Complessivamente, nei quattro trimestri del 2020, le Amministrazioni pubbliche hanno registrato un indebitamento netto pari al 9,5% del Pil, in netto peggioramento rispetto all`1,6% del corrispondente periodo del 2019. Lo ha reso noto l’Istat.
In termini di incidenza sul Pil, nel 2020 il saldo primario e il saldo corrente sono risultati negativi, pari rispettivamente al -6% (+1,8% nel 2019) e al -4,3% (+1,7% nel 2019).
Nel quarto trimestre 2020 l`indebitamento netto delle A.P. in rapporto al Pil è stato pari al 5,2%; nello stesso periodo dell`anno precedente risultava un accreditamento dell`1,9%.
Il saldo primario delle A.P. (indebitamento al netto degli interessi passivi) è risultato negativo, nel quarto trimestre, con un`incidenza sul Pil del -1,9% (+5,2% nel quarto trimestre del 2019), mentre il saldo corrente delle A.P. è stato positivo, con un`incidenza sul Pil dell`1,5% (+5,6% nel quarto trimestre del 2019).

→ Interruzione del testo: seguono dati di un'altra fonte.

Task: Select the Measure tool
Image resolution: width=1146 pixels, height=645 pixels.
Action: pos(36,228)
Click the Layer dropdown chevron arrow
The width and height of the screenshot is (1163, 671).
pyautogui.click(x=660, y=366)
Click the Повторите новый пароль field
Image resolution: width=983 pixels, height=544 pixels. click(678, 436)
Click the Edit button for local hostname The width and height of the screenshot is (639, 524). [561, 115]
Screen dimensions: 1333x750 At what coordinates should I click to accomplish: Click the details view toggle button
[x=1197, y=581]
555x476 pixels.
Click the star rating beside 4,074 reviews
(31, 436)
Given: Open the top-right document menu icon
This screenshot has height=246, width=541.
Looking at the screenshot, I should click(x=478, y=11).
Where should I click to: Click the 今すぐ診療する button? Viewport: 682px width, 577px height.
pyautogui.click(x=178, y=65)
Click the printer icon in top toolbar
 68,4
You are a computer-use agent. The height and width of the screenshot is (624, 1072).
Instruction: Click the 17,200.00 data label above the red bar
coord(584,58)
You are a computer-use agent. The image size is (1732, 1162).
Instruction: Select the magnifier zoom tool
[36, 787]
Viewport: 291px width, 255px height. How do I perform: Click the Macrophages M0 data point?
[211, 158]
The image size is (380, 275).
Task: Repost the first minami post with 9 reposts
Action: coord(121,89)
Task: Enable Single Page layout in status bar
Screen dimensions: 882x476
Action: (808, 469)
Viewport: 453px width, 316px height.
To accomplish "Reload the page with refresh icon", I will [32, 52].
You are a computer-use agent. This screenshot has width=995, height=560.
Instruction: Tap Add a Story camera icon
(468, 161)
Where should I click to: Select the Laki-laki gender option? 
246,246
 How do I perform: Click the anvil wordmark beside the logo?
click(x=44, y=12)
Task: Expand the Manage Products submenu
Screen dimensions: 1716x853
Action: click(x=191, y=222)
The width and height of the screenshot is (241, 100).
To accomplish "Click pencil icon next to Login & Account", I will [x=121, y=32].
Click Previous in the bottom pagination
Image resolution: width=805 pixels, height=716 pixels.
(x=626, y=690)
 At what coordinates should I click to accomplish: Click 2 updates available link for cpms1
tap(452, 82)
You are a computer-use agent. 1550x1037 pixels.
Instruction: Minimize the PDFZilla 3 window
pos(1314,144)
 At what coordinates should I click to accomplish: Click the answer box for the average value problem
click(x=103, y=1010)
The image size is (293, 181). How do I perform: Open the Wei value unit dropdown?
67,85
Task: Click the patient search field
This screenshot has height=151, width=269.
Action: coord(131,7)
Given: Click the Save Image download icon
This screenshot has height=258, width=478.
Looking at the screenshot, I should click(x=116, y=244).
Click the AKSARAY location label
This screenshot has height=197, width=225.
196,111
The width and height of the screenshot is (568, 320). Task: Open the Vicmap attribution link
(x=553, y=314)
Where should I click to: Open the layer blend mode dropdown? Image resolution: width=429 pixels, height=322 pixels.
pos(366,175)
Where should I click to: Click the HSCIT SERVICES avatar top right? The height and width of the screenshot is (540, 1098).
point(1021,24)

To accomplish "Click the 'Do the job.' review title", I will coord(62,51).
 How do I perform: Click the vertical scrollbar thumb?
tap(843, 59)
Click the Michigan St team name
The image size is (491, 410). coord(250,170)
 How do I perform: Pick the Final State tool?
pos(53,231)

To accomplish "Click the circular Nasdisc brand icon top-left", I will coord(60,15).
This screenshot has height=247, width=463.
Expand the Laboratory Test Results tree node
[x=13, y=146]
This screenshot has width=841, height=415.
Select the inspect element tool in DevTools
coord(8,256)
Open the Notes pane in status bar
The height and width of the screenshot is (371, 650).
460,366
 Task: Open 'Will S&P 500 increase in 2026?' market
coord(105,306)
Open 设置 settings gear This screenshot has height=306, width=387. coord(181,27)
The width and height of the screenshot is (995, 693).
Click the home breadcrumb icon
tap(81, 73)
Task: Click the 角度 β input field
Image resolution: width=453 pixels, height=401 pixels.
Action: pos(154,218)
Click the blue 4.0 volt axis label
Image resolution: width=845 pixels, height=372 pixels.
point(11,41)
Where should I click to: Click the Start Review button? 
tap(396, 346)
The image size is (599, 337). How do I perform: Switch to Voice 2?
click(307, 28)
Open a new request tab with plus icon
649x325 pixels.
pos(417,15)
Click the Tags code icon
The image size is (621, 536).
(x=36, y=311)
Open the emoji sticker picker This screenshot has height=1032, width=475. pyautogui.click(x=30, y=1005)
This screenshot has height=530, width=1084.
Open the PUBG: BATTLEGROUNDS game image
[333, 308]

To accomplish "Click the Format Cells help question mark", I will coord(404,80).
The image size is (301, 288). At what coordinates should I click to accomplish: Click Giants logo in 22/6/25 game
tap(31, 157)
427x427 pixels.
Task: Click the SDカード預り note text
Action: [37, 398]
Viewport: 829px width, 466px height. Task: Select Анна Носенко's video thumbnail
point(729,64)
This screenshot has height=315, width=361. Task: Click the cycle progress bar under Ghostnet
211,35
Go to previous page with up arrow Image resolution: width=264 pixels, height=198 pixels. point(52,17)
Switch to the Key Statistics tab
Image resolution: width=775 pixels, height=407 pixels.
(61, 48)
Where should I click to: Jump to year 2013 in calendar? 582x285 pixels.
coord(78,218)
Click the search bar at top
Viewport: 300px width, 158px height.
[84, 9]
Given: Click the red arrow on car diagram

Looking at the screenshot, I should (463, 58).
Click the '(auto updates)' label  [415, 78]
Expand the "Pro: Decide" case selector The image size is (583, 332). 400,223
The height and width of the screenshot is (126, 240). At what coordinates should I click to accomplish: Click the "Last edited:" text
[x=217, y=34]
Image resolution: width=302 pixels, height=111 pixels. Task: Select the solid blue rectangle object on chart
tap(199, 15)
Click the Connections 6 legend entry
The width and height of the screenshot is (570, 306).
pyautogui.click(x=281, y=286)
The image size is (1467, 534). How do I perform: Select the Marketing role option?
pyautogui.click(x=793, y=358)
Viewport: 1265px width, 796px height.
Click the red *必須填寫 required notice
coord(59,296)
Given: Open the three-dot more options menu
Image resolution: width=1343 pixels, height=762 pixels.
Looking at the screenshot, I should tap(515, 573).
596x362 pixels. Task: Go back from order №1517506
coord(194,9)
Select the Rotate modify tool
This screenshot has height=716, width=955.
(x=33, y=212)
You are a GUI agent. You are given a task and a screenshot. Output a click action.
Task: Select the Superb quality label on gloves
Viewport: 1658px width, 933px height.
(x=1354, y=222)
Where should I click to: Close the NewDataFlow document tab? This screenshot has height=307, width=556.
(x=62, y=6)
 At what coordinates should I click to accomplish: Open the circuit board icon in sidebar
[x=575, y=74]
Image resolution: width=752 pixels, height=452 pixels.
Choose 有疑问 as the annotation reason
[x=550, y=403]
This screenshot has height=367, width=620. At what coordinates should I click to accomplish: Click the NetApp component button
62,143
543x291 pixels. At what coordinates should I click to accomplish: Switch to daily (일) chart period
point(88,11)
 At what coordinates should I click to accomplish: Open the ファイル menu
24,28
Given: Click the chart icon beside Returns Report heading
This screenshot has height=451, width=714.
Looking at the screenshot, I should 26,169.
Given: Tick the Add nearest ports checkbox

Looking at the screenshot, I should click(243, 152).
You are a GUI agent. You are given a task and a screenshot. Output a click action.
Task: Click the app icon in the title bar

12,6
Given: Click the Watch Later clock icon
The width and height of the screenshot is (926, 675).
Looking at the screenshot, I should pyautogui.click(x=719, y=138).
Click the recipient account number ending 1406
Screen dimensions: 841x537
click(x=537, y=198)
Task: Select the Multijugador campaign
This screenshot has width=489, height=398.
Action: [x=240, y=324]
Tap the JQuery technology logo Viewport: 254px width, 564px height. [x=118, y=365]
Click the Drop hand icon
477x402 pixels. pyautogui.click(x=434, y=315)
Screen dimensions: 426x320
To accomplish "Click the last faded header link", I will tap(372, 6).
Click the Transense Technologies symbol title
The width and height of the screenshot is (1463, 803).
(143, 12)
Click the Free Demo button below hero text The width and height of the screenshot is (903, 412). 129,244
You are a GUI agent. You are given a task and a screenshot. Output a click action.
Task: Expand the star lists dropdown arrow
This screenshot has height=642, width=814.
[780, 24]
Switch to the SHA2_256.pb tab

“Come nei primi nove mesi dell`anno, l`incidenza del deficit delle Amministrazioni pubbliche sul Pil è sensibilmente aumentata in termini tendenziali per la riduzione delle entrate e per il consistente aumento delle uscite, dovuto alle misure di sostegno al reddito di famiglie e imprese”, ha spiegato l’Istat.